Pourquoi les autorités expropriantes évitent-elles la Justice?

Réputé plus « impartial » que Bruxelles-Midi, le Comité d’acquisition n’a pas pour autant des pratiques plus cordiales et plus justes envers les petits propriétaires menacés. Et quand ceux-ci sont contactés pour un éventuel rachat de leur maison, le représentant du Comité d’acquisition se présente en compagnie d’une employée de Bruxelles-Midi. Dans certains cas, ce sont même uniquement des représentants de Bruxelles-Midi qui se présentent pour faire des offres de rachat. Cela n’a pour effet, ni de clarifier la situation, ni de rassurer les propriétaires sur l’impartialité et la rapidité qui leur sont promises.

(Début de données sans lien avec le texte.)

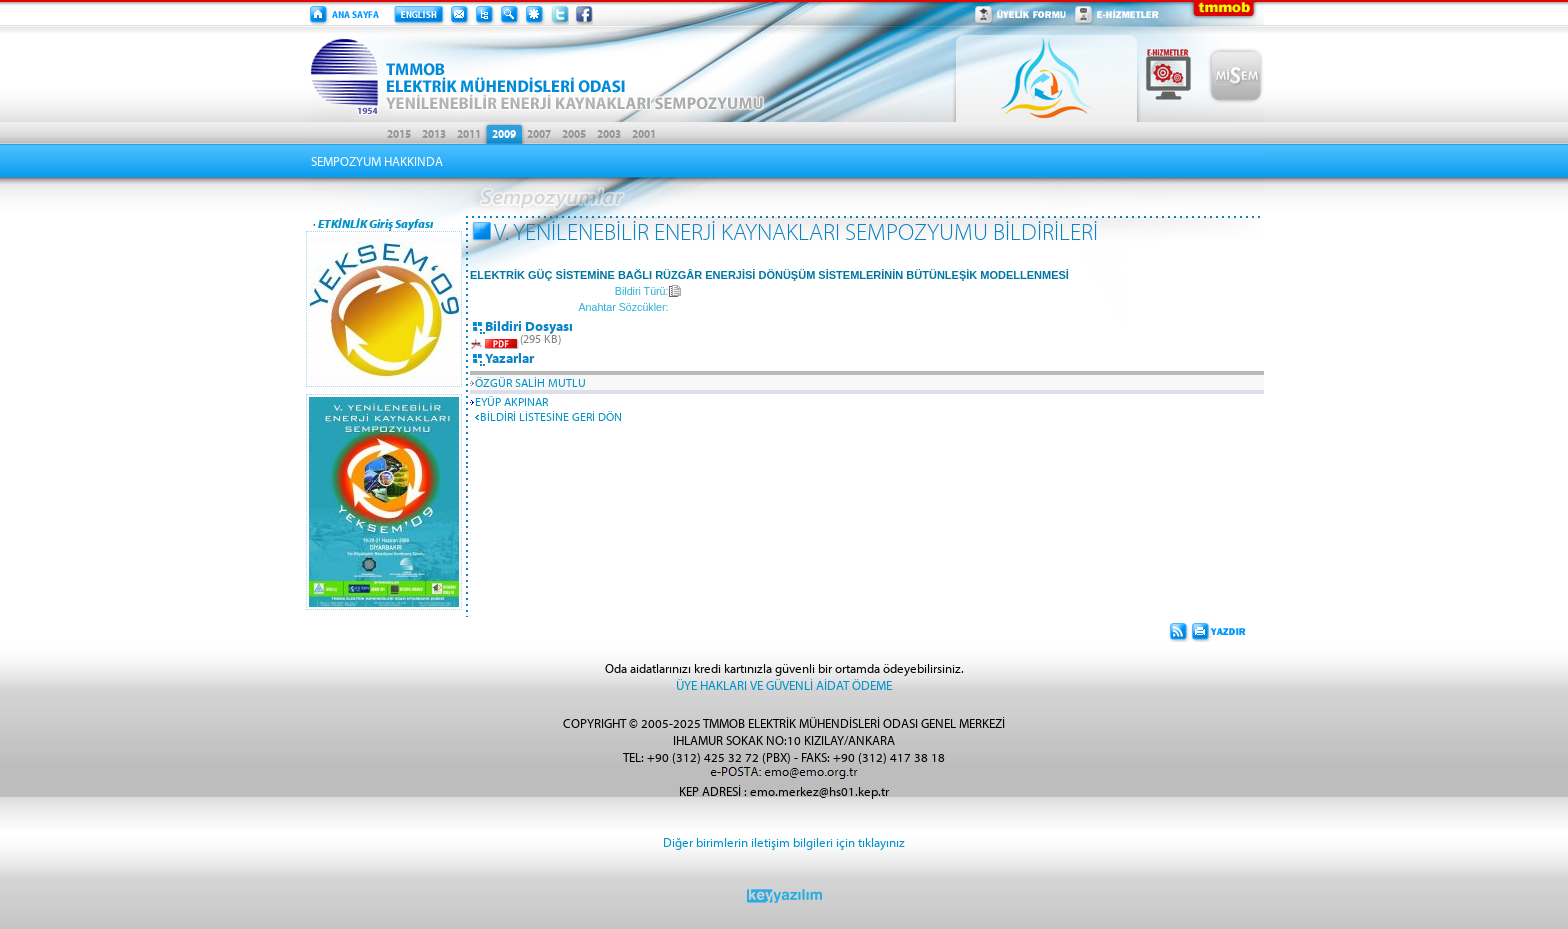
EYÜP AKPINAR (511, 401)
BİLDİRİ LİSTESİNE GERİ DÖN (551, 416)
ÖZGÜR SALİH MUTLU (530, 382)
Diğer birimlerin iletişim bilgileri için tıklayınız (784, 841)
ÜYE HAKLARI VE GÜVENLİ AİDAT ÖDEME (784, 684)
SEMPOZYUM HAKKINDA (377, 161)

D’autant que lors de ces visites de courtoisie, parfois impromptues, souvent « informelles », l’expropriation judiciaire est brandie comme une menace envers les propriétaires qui refuseraient un accord « amiable »… Au contraire, cette procédure devant la Justice de paix abouti systématiquement à une indemnisation plus juste pour les expropriés. Ce n’est pas pour rien qu’elle n’a été utilisée qu’à 6 reprises tout au long des 10 années du plan d’expropriation. Et ce n’est pas pour rien qu’aujourd’hui, seules 4 maisons de l’îlot C font l’objet d’un nouveau plan d’expropriation. Pour ces terrains-là, un promoteur attend, il faut aller vite. Pour les autres maisons, situées dans les îlots A et D, les autorités ont encore un peu de temps. Tant qu’elles peuvent, elles vont donc continuer à jouer avec ce temps désespérément long… avec cette incertitude qui plane depuis 15 ans pour les habitants et qui est d’autant plus insupportable désormais que, s’il n’y a effectivement plus aucune base légale pour les exproprier, les autorités continuent à affirmer qu’elles feront partir tout le monde. La menace n’est plus aujourd’hui de recourir à l’expropriation judiciaire, mais au contraire de ne pas y recourir aussi longtemps que possible!

Pour le Comité du quartier Midi, la SA Bruxelles-Midi doit réellement, comme l’a affirmé Charles Picqué, être « déchargée » de sa mission. Elle n’est plus crédible. La seule manière de clarifier la situation et de mettre fin rapidement au désarroi des locataires, propriétaires et commerçants du quartier, serait que la Commune de Saint-Gilles et la Région bruxelloise décident soit d’abandonner les projets d’expropriations (et ainsi permettre la rénovation des maisons), soit de prendre et d’exécuter immédiatement par voie judiciaire un nouveau plan d’expropriation pour l’ensemble des parcelles.